(Adds quote from Cenit chief executive, details and background)
BOGOTA, April 29 (Reuters) - Cenit, a subsidiary of Colombia's majority state-owned oil company Ecopetrol, will allow oil producers in the Andean country to cut their transportation tariffs by 50% for two months, it said on Wednesday.
In the face of an oil price crash, Cenit said in a statement that it will offer oil producers financing allowing them to cut their pipeline tariffs in May and June by 50% before paying the remaining 50% beginning in September.
Global oil prices have dropped sharply on a combination of lower demand amid the spread of the coronavirus and a surge in supply.
"We are convinced that it is necessary to support producers and shippers in general with financing initiatives," Cenit Chief Executive Hector Manosalva Rojas said in the statement.

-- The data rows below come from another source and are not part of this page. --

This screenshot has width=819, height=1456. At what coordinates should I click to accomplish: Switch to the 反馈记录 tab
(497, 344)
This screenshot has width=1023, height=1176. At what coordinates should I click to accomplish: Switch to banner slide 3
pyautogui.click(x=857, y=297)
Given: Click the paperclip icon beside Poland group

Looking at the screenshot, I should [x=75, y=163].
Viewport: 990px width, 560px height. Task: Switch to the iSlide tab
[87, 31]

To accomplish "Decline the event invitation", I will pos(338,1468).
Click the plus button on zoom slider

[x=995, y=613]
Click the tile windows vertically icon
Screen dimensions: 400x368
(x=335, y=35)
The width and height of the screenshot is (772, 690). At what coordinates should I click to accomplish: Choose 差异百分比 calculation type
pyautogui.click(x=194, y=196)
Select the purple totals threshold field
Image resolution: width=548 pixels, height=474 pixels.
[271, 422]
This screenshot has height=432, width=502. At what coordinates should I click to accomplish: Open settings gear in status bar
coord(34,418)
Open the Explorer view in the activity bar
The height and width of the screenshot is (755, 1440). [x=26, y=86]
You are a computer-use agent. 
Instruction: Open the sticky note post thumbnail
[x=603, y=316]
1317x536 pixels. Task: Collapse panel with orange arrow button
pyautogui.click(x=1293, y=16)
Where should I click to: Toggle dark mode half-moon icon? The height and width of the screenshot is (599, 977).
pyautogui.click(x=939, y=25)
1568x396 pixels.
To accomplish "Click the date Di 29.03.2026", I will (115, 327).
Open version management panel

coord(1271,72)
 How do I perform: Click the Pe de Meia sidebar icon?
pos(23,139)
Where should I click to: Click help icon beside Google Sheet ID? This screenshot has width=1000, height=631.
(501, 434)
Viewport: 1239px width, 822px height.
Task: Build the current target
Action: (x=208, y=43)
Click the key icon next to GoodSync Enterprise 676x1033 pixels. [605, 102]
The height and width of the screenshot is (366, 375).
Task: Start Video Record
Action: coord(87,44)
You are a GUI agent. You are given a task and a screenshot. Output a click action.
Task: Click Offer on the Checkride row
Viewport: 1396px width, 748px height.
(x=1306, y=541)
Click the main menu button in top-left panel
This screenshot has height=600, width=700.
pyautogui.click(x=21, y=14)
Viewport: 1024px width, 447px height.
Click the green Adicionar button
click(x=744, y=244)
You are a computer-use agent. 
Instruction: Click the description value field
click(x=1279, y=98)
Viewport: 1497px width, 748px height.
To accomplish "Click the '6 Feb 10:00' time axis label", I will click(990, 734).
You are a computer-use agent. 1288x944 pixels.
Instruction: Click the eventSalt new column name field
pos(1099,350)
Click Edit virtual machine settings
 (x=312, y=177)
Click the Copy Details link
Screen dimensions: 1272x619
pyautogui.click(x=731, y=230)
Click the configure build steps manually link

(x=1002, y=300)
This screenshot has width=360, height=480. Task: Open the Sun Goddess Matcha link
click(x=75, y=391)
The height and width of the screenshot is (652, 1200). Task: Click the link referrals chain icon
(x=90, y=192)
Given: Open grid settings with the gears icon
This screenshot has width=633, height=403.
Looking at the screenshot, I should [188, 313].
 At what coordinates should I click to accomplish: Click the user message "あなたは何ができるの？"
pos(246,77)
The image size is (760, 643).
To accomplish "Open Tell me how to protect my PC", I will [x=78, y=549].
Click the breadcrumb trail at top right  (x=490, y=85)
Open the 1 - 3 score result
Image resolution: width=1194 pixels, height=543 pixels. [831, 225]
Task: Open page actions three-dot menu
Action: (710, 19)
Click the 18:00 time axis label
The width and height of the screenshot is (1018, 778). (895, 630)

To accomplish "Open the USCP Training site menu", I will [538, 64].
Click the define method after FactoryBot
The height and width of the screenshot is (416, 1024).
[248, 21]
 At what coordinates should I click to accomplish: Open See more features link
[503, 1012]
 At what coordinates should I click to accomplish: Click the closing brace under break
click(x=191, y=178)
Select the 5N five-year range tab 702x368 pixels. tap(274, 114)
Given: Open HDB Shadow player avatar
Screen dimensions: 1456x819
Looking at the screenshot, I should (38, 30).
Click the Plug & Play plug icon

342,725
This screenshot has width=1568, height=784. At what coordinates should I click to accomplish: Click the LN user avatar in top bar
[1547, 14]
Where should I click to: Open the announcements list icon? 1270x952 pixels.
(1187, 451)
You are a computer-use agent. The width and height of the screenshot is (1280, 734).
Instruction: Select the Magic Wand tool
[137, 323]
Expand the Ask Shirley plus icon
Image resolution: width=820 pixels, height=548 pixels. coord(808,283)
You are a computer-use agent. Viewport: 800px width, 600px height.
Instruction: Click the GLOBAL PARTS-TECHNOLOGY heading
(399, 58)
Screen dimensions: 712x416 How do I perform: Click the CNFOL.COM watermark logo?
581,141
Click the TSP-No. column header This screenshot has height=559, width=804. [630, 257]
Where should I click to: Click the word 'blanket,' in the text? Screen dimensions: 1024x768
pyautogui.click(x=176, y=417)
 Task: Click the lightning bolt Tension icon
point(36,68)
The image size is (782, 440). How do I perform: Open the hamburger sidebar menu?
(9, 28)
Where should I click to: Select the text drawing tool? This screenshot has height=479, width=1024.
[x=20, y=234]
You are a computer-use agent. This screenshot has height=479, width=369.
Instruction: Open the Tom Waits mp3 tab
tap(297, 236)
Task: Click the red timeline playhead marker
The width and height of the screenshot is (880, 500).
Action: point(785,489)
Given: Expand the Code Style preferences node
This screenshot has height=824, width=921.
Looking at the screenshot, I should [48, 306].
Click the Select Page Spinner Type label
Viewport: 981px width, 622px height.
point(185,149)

Private oil companies in the Andean country have been hit hard by the falling prices, prompting the Colombian Petroleum Association (ACP) to call for an urgent intervention regarding "excessively high" pipeline costs.
The ACP has forecast that oil production in Colombia could fall by 100,000 barrels a day if Brent prices drop below $25 a barrel. Brent crude futures on Wednesday settled at $22.54 a barrel.
The financing option is not conditional on transporting a minimum volume of oil or on oil prices, Cenit said.